Nutze offene, zeitlich verankerte Fragen, die vergangenes Verhalten statt Zukunftswünsche beleuchten, beispielsweise: Wann trat das Problem zuletzt auf, wer war betroffen, welche Kosten entstanden, welche Workarounds wurden genutzt? So minimierst du Fantasieprognosen und erhältst belastbare Evidenz. Wiederhole Kernthemen in anderen Worten, um Konsistenz zu prüfen. Lasse Stille zu, damit Gesprächspartner nachdenken. Bitte um konkrete Zahlenbereiche statt Adjektiven. Dokumentiere wörtliche Zitate, denn sie fließen später direkt in das Werteversprechen des LOI ein.

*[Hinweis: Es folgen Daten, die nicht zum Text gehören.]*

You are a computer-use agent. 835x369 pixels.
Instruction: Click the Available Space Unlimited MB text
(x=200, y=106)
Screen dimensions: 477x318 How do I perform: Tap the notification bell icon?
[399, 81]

Lege für jedes Segment Hypothesen zu Problemintensität, bestehendem Workflow, Erfolgskennzahlen, Entscheidungsmacht und Beschaffungswegen an. Gewichte sie nach Risiko und potenziellem Ertrag. Prüfe Widersprüche zwischen Nutzern und Budgetverantwortlichen. Verdichte Erkenntnisse in messbare Annahmen, die du in folgenden Gesprächen testest. Priorisiere die zwei kritischsten Unsicherheiten pro Woche. Nutze ein einfaches Evidence-Board, das Zitate, Metriken und Gegenbeispiele sammelt, damit dein Team synchron bleibt und Fortschritt gegenüber Investoren transparent präsentieren kann.

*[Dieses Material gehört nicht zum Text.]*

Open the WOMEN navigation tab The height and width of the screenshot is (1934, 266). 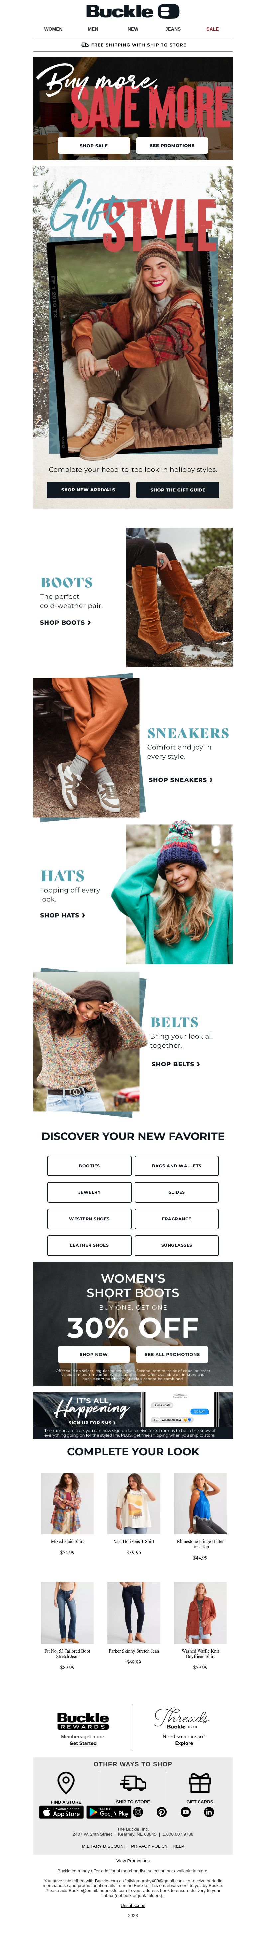[x=53, y=29]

Achte auf harte Signale: Zugang zu echten Daten, Einladung zu Prozessbeobachtungen, Einbindung des wirtschaftlich Verantwortlichen, konkreter Pilotumfang, Kalendertermine für Beschaffungsschritte. Weiche Signale wie Lob oder Neugier sind wertvoll, aber nicht entscheidungsrelevant. Bitte respektvoll um den nächsten klaren Schritt und beobachte, ob Hindernisse proaktiv ausgeräumt werden. Wenn Energie, Tempo und Stakeholderzahl zunehmen, steigt Wahrscheinlichkeit einer Unterschrift. Bleibt alles vage, wechsle zurück zu Lernfragen oder beende höflich, um Fokus und Momentum zu schützen.